Access to information

  • Directors have unrestricted access to the advice and services of the company secretary and to company records, information, documents and property. Non-executive directors have full access to the external and internal auditors, and to management. All directors are entitled, at Hyprop's expense, to take independent professional advice on any matters concerning the affairs of the company (in terms of an approved procedure).

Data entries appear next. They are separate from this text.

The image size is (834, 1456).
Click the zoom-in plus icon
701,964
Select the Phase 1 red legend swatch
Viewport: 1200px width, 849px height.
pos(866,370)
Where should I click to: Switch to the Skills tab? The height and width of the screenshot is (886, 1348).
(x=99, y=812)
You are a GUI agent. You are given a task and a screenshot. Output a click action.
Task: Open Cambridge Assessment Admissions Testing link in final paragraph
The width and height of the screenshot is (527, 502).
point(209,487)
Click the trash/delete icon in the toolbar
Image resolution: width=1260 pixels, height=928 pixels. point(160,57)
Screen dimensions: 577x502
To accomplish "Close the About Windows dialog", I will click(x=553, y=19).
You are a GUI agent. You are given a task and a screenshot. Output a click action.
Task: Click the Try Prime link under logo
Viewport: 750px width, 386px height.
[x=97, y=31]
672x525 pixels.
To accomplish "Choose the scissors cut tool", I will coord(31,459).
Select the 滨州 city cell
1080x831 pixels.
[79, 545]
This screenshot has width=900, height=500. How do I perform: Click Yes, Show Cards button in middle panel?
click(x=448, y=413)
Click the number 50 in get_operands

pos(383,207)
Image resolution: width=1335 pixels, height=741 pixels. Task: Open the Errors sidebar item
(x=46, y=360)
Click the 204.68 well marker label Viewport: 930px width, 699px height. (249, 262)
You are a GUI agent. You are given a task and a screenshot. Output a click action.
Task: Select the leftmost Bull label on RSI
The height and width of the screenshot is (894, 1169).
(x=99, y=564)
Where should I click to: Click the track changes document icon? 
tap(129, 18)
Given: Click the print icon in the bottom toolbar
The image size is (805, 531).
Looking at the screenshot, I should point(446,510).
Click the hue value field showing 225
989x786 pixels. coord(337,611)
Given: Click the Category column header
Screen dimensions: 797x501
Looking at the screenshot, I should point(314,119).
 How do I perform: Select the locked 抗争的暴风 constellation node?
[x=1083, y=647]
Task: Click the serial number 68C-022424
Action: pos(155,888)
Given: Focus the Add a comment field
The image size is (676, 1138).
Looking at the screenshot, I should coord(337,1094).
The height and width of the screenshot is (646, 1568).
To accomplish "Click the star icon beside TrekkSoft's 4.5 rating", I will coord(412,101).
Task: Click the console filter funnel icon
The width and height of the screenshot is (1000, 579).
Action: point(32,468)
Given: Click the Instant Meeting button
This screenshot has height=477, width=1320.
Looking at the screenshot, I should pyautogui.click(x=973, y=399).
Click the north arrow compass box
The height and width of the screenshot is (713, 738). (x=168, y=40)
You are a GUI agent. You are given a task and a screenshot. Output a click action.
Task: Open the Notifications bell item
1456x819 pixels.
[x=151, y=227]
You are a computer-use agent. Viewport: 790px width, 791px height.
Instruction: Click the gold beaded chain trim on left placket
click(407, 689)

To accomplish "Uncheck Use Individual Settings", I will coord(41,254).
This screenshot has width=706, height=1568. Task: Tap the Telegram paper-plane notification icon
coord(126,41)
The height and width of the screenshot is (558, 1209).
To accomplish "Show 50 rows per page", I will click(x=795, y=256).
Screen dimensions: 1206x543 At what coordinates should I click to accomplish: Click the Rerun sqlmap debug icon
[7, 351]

Information and technology governance

The board, through the audit and risk committee, is responsible for governing relevant information and technology risks:

  • The board recognises that this is an integral part of the company's approach to governance. Executive management is tasked with managing IT risks, with oversight from the audit and risk committee
  • Hyprop understands that opportunities and risks related to IT can affect value creation. The board is mindful of the importance of safeguarding company information and intellectual capital, and ensures that appropriate technology architecture is maintained to protect information
  • A governance framework supports effective management of IT resources and facilitates achieving the company's strategic objectives to create value and mitigate associated risks
  • The board reviews and identifies opportunities for improved efficiencies and value creation that technology can add to the business. Equally, it is conscious of risks that may affect the security of classified information and intellectual capital
  • The human resources executive is responsible for IT and has the appropriate levels of knowledge and experience. She interacts regularly with the audit and risk committee and executive management on IT governance matters.

Access to the board

  • Shareholders can provide recommendations or direction to the board at the annual general meeting, one-on-one meetings and investor presentations, and through investor polls.

Board committees

  • The board is satisfied that all the board committees have fulfilled their responsibilities during the year, in terms of their approved charters. Each committee's performance is reviewed annually
  • The need for additional committees is evaluated regularly. Hyprop's remuneration and nomination committees are combined. Discussions on nomination matters are led by the board chairman
  • The chairs of the committees provide feedback to the board regularly. In addition, the chairman of the board and committee chairs attend Hyprop's annual general meeting to answer questions from stakeholders.

Board committee members

Audit and risk Social and ethics Investment Remuneration and nomination
Lindie Engelbrecht (chair)(1)
Gavin Tipper
Thabo Mokgatlha
Stewart Shaw-Taylor

By invitation
Financial managers
Investor relations manager
External auditors
Internal auditors
Mike Lewin (chair) (1)
Pieter Prinsloo
Laurence Cohen

By invitation
Financial managers
Investor relations manager
Legal executive
Developments executive
Human resources executive
Pieter Prinsloo (chair)
Stewart Shaw-Taylor
Laurence Cohen
Louis Norval
Kevin Ellerine
Gavin Tipper
Stewart Shaw-Taylor
(chair(1), remuneration matters)
Gavin Tipper (chair(1), nomination
Lindie Engelbrecht

By invitation
Human resources executive
(1) The chairs of these committees are all independent non-executive directors

Please view committee charters online.

The audit and risk committee

  • The committee comprises independent non-executive directors with the necessary financial literacy, skills and experience to execute their duties effectively
  • The committee is satisfied that it has fulfilled its responsibilities as per its terms of reference
  • Ensures that Hyprop has established appropriate financial reporting procedures and that these are operating effectively
  • Oversees cooperation between external and internal audit to avoid overlapping audit scope
  • Approves the external auditors' terms of engagement and remuneration
  • Recommends to shareholders the appointment, reappointment and removal of external auditors
  • Has an independent oversight role, making recommendations to the board for its consideration and final approval. It does not assume the functions of management, which remain the responsibility of executive directors and senior management
  • Adopts and oversees an appropriate risk management policy, aligned with industry practice
  • The board's responsibility for risk governance is expressed in its charter as well as the risk policy and plan. The risk policy includes: the company's definitions of risk terms and risk management; risk management objectives; risk approach and philosophy; and various responsibilities and ownership for risk management in the company. The committee monitors this process on behalf of the board and assesses risks, supporting sustainable value creation for the company
  • The board sets the company's level of risk tolerance annually
  • The risk matrix is prepared by the CEO, in conjunction with the FD and investor relations executive, and tabled to the committee
  • The risk assessment process addresses risks affecting Hyprop's various income streams, critical dependencies, sustainability, and the legitimate interests and expectations of stakeholders.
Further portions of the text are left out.